MADRID, 21 Mar. (CHANCE) -
En plena semana de la moda de Madrid la Mercedes-Benz Fashion Week acogió este sabado 21 de marzo, a la icónica diseñadora Yolancris la cual volvió a demostrar por qué su nombre está tan ligado a la costura más artesanal. Su desfile en IFEMA se alejó del ruido para centrarse en lo esencial: prendas elegantes, ligeras y pensadas para realzar la silueta sin excesos.
Sobre la pasarela predominó una sensación de fluidez constante. El tul fue uno de los grandes protagonistas, aportando movimiento y delicadeza a muchos de los looks, junto a otros tejidos habituales de la firma que refuerzan ese carácter romántico y sofisticado. Todo parecía construido para moverse con el cuerpo, sin rigidez.

Las siluetas partían sobre todo de vestidos largos y envolventes, muy en la línea de la firma, con un claro protagonismo de los diseños palabra de honor y pequeños corpiños que marcaban la parte superior. A partir de ahí, las prendas se abrían en volúmenes más suaves, creando ese contraste perfecto entre estructura y ligereza.
Más allá del tul, aparecían tejidos como el terciopelo o los encajes, junto a bordados y aplicaciones florales hechas a mano que aportaban textura y profundidad a las prendas.
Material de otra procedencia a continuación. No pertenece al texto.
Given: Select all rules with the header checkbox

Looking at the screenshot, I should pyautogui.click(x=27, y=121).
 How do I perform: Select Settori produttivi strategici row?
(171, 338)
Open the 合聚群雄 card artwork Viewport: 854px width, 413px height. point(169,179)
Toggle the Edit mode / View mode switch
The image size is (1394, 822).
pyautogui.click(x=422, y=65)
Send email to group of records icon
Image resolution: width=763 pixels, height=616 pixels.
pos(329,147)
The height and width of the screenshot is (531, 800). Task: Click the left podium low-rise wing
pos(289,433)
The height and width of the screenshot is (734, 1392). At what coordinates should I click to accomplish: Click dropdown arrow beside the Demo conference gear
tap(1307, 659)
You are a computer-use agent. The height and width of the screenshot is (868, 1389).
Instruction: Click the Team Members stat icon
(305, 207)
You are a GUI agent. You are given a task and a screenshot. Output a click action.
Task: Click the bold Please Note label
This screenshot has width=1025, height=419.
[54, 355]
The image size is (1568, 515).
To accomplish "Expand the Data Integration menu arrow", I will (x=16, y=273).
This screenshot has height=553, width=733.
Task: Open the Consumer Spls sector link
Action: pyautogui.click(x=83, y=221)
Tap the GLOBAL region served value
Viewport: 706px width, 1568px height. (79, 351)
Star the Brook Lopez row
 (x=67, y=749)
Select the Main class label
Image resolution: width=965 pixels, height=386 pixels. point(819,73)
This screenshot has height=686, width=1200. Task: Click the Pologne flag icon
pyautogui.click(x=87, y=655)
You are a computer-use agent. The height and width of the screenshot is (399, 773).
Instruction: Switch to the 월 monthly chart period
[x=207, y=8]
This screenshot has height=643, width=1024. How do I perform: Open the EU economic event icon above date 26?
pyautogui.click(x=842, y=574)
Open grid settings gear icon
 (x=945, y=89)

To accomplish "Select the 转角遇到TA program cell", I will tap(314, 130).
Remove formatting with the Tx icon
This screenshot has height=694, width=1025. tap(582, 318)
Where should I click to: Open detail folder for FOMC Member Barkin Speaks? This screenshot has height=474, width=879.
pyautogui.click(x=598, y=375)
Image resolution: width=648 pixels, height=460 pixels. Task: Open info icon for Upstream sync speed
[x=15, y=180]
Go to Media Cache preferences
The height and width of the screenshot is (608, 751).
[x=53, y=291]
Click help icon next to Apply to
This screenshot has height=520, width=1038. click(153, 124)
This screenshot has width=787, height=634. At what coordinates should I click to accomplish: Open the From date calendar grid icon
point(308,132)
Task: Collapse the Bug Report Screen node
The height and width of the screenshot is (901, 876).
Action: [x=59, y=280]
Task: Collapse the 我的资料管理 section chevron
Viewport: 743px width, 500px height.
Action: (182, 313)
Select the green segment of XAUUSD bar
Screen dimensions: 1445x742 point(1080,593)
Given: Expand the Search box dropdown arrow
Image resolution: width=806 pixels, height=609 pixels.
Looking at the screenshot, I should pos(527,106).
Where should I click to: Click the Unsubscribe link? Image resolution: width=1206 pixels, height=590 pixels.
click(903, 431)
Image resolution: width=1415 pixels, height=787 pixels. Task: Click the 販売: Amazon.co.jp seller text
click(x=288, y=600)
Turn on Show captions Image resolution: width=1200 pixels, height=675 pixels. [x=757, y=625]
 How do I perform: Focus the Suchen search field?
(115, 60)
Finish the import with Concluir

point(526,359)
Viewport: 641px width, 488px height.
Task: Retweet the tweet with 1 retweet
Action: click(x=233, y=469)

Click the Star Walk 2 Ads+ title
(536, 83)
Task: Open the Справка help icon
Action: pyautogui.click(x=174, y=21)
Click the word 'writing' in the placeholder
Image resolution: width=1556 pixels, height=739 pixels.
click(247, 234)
No era algo recargado, sino más bien un trabajo muy cuidado en el detalle.

La paleta se mantuvo bastante sobria, con blancos, negros y tonos más profundos, lo que reforzaba esa sensación de colección atemporal, más centrada en la forma y el tejido que en el color.
El resultado fue una colección coherente, delicada y con mucho glamour, donde la artesanía sigue siendo el punto de partida, pero siempre al servicio de una mujer que busca sentirse cómoda y sofisticada al mismo tiempo.